疑いの視線を浴びつつも、エヴァンジェリンは小さい声で先生に伝えた。




「あの、クロハガネの成虫が、居て……」




 その言葉に、先生は目を吊り上げた。




「成虫!? そんなもの、ここにいるはずが……一体どこに!」




 そう聞かれて、エヴァンジェリンは言葉に詰まった。今しがた、クロハガネは自分の魔術で消滅させてしまったのだ。もう塵一つ残っていない。




(そうだ、手の傷を見てもらえれば……)




 しかしココはハッとした。


 クロハガネの証拠は消してしまった。なのでこの傷も、もしかしたら『自作自演』と取られてしまうかもしれない。
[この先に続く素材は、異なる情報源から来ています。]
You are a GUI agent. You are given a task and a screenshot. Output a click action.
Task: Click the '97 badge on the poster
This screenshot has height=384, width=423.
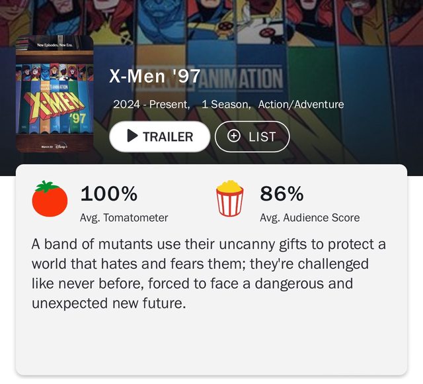[x=78, y=119]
 ココたちのさらに前にいるアレックスが、こちらを鋭い目で睨んでいる。




『お前、クロハガネがいるって嘘をついて、わざとココにスプレーを吹きかけたんだろう!!そんな傷までわざと作って!』




 そう責める声が、エヴァンジェリンの頭の中で響く。彼はきっと、そう言うにちがいない。エヴァンジェリンは右手をとっさにローブの内側に隠し、首を振った。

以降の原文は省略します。